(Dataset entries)
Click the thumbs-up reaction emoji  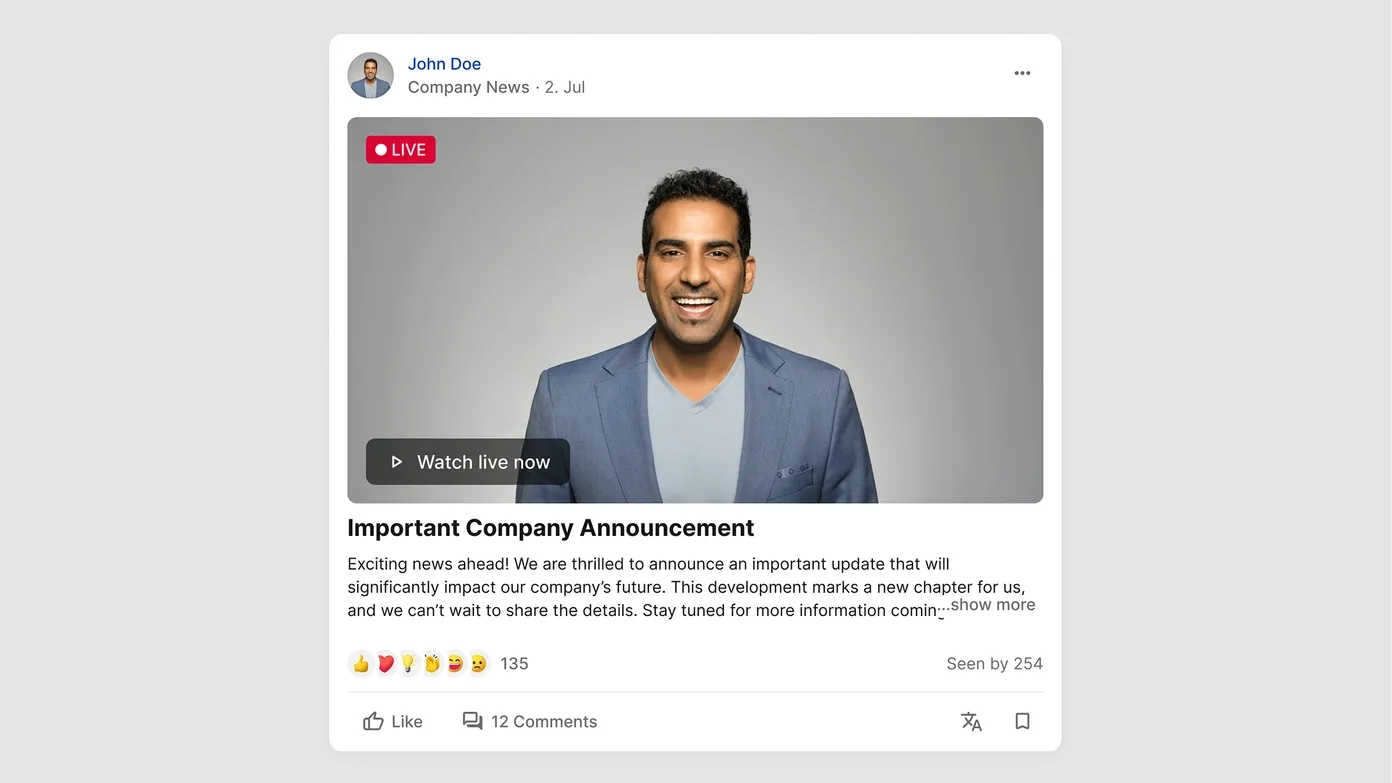click(x=361, y=663)
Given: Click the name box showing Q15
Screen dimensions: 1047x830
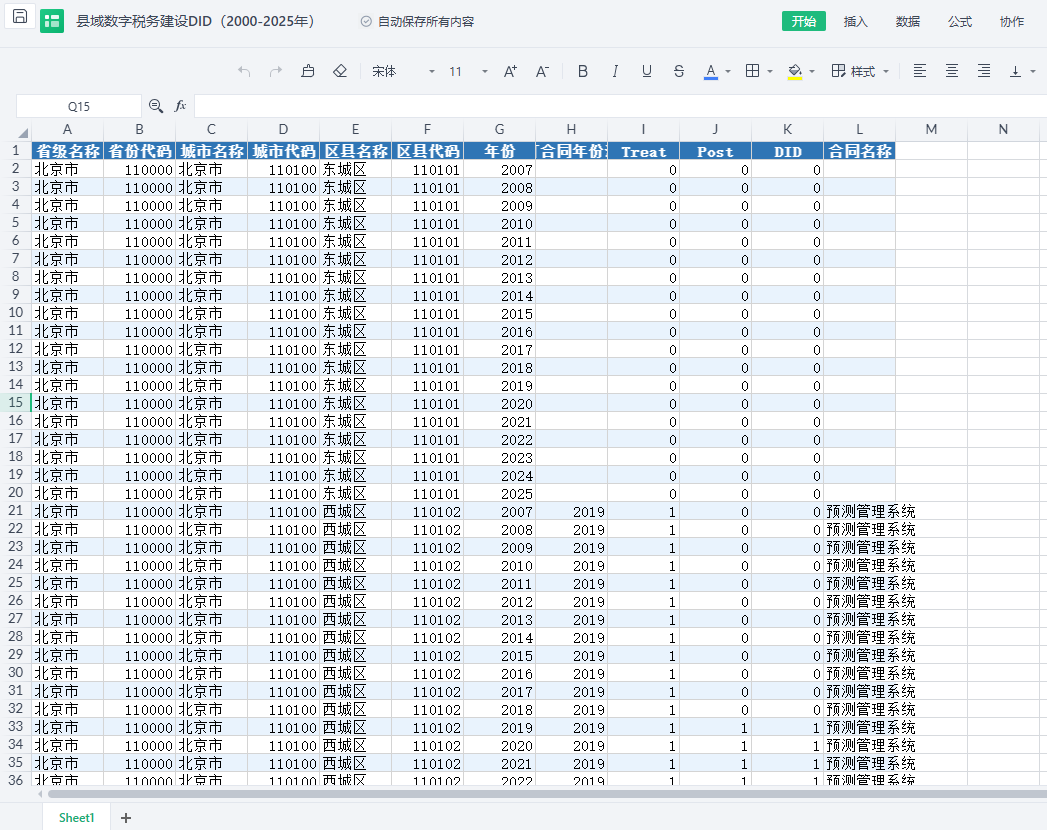Looking at the screenshot, I should (79, 106).
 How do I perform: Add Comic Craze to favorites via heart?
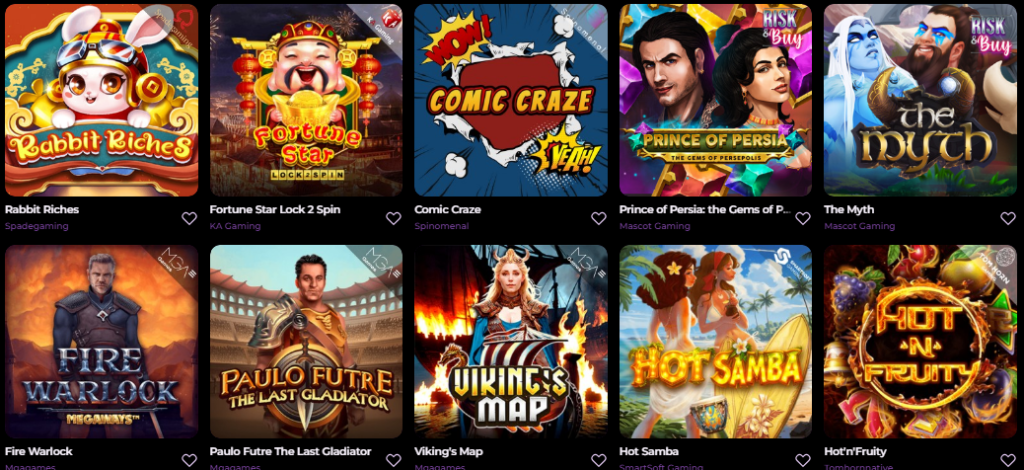click(x=598, y=218)
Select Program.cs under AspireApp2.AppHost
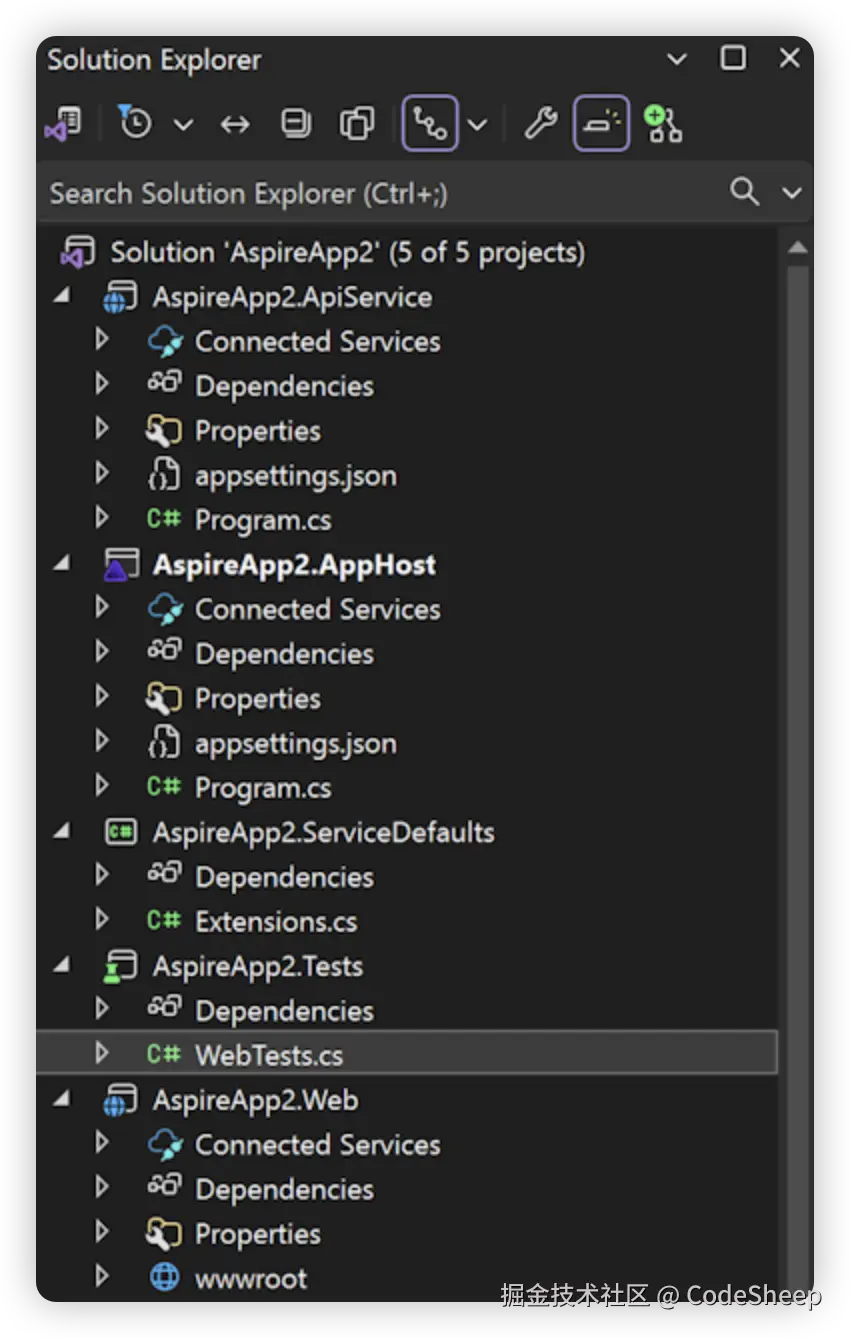Image resolution: width=850 pixels, height=1338 pixels. [x=262, y=788]
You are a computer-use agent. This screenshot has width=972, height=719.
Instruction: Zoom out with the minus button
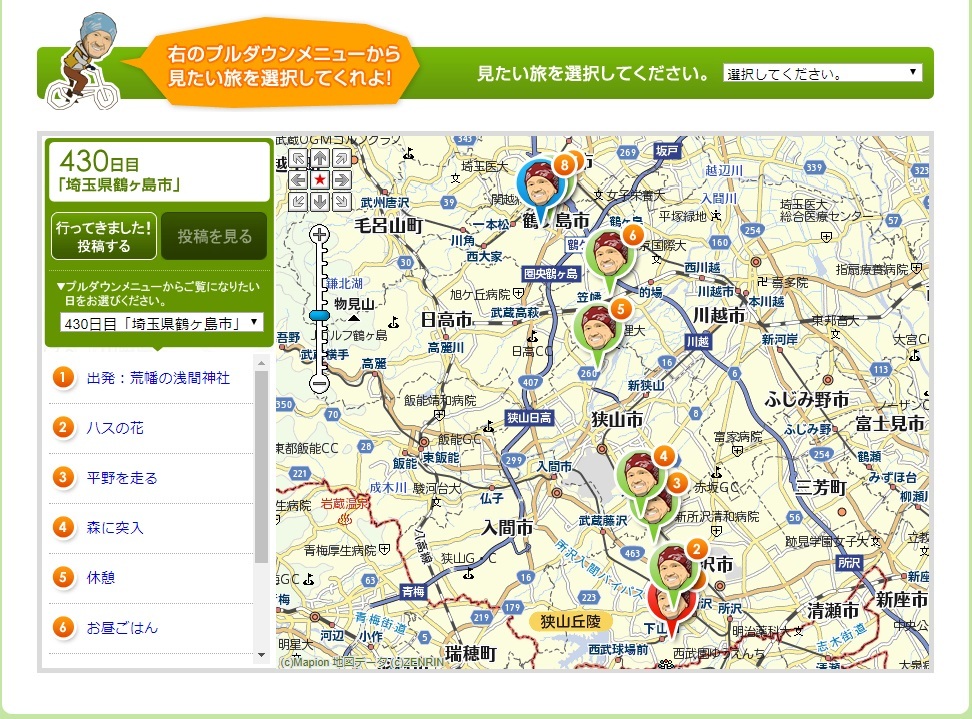(320, 382)
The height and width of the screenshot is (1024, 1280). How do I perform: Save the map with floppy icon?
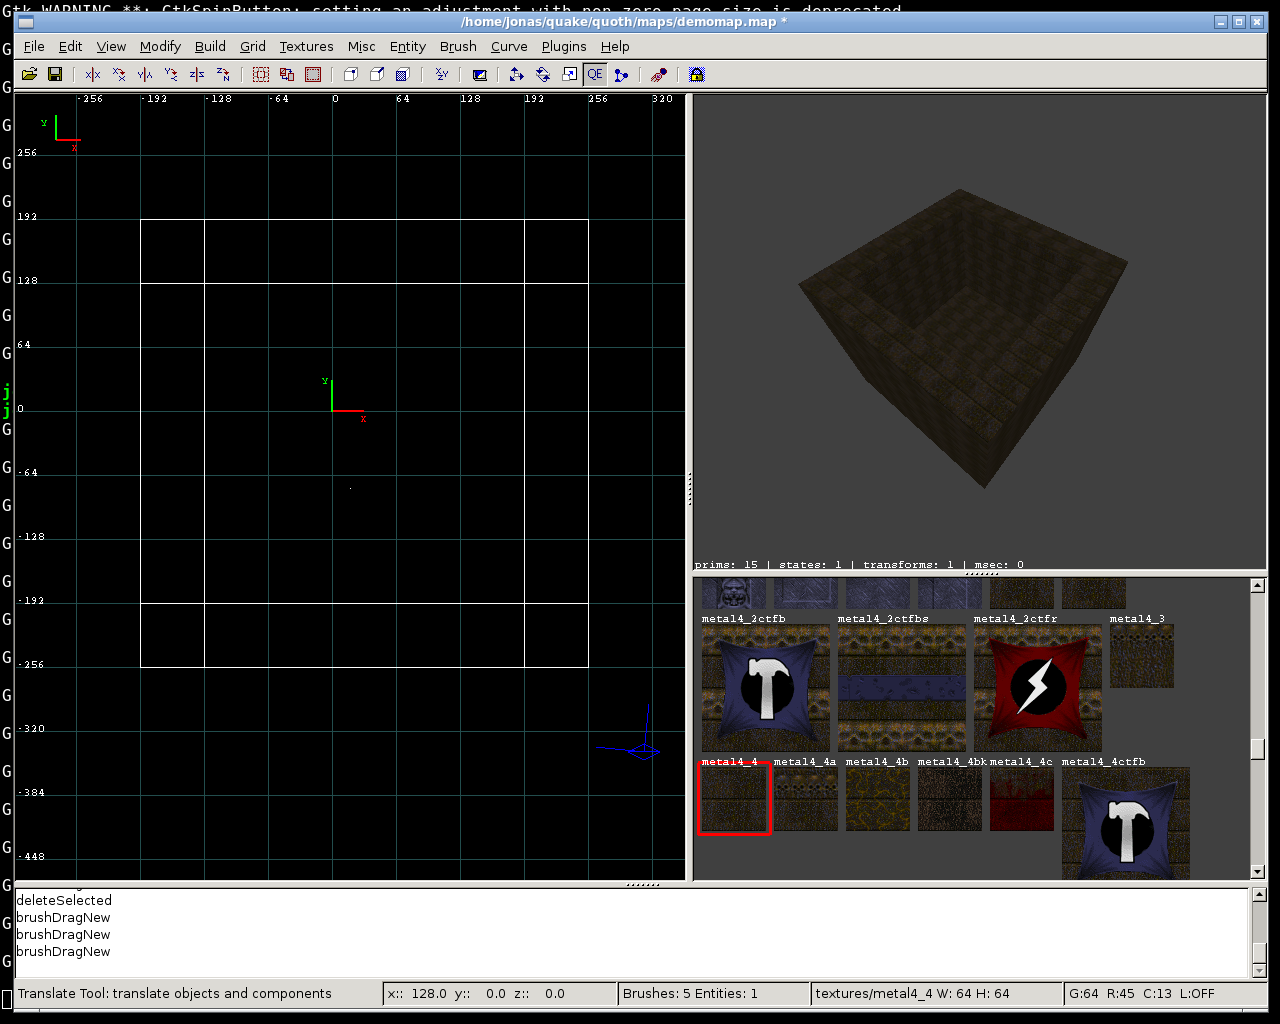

### PROBLEM DESCRIPTION
Once the line containing "How do I perform: Add" is found, it and every line through the end of the records above should be output exactly, with no pictures.

### YOUR SOLUTION
 How do I perform: Add Comic Craze to favorites via heart?
click(x=598, y=218)
Select Program.cs under AspireApp2.AppHost
Image resolution: width=850 pixels, height=1338 pixels. [x=262, y=788]
You are a computer-use agent. This screenshot has width=972, height=719.
Instruction: Zoom out with the minus button
(320, 382)
The height and width of the screenshot is (1024, 1280). How do I perform: Save the map with floppy icon?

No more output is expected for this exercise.